Three persons are shown three red hats and two black hats. They are seated in chairs placed in single file and blindfolded. A hat is placed on each person's head, the remaining hats are hidden, and the blindfolds are removed. One at a time, each person is asked to guess the color of the hat on his own head.
The person who sits in the third chair is asked first. He confesses that he does not know the color of his hat, even though he can see the hats on the heads of his two companions, the second person, who can see only the hat of the person in front of him, also admits that he cannot guess his color. The first person, who can see no hats at all, says that he knows the color of his hat, and he is indeed correct. What color is the first person's hat? (All the three are equally intelligent !)
3.
The natives of a remote section of Chicago are all members of either one of two tribes, South-siders or North-siders. To a non-Chicagoan, they look exactly alike. But the members of the North-siders tribe always tell the truth, and the members of the South-siders tribe always lie. To this section of Chicago came an explorer who met three natives.

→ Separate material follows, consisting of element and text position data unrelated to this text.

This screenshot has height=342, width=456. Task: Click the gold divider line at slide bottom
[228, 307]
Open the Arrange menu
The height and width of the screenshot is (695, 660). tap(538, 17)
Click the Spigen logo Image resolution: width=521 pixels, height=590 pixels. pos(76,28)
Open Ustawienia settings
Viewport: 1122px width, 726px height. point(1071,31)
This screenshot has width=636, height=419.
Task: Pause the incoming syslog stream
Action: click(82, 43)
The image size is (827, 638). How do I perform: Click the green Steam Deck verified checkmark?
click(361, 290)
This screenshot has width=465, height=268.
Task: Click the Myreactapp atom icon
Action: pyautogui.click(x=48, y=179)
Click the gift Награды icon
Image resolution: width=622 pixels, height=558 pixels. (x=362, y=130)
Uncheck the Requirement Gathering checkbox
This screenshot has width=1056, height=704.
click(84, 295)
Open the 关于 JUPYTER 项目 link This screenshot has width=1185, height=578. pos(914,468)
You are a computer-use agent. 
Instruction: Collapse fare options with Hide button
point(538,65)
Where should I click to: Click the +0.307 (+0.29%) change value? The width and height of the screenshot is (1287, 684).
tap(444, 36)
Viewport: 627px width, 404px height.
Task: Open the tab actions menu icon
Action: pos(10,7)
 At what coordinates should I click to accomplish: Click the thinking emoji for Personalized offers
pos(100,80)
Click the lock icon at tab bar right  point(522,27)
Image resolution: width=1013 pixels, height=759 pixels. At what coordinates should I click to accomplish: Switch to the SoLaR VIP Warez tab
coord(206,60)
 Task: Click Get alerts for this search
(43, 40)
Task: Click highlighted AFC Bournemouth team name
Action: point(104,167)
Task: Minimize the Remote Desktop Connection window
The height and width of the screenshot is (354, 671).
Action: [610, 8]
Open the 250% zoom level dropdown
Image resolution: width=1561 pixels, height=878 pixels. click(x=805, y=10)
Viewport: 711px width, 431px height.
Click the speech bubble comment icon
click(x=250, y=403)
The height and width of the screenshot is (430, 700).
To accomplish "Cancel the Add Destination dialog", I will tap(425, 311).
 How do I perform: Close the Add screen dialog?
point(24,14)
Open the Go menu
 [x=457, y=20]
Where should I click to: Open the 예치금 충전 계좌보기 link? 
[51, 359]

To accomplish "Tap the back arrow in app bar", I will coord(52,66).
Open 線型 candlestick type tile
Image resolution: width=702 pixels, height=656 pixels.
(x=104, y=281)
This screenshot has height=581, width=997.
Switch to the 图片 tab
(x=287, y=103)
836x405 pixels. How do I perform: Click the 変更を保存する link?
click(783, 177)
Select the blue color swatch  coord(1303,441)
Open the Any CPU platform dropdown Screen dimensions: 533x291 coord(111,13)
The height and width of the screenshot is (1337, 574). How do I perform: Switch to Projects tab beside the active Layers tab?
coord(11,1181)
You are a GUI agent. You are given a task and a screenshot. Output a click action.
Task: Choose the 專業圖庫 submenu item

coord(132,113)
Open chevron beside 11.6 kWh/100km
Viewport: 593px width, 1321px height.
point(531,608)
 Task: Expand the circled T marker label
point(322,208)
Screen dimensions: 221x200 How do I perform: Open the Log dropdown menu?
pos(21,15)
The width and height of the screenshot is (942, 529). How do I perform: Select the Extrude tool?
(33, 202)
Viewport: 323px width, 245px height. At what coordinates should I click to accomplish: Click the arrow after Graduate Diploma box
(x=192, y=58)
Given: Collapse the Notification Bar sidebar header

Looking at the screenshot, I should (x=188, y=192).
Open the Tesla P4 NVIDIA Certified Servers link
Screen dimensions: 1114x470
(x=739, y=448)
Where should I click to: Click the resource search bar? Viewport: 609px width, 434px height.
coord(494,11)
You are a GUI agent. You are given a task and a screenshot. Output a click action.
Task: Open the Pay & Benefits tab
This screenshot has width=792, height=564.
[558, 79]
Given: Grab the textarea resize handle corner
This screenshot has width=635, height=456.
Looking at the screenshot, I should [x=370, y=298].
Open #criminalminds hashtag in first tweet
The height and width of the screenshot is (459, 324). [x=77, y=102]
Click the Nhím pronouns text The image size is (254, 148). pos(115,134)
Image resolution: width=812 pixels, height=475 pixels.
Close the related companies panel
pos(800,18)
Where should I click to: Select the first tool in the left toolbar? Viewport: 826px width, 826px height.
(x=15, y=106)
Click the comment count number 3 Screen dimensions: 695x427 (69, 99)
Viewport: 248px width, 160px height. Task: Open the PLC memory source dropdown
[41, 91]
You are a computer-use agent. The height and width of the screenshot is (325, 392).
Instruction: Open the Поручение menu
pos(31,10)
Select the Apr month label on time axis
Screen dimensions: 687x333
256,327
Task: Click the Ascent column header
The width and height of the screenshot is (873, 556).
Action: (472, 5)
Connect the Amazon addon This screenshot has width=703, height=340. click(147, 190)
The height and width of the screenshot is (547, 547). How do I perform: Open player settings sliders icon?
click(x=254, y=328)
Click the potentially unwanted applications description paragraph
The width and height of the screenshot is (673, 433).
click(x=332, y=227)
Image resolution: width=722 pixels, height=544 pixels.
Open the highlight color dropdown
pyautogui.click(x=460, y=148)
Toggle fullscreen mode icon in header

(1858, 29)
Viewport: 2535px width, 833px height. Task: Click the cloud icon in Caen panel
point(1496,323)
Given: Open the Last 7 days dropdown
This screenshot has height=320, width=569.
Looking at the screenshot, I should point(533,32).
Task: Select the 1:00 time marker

"Of what tribe are you?" the explorer asked the first native.
"Rush and Division", replied the native. (The native actually says, "I am North-siders" or "I am South-siders", but you cannot understand it. Only other natives understand.)
"What did he say?" asked the explorer to the second and third natives, both of whom spoke English.
"He says he is North-siders", said the second.
"He says he is South-siders", said the third.To what tribes did the second and third natives belong?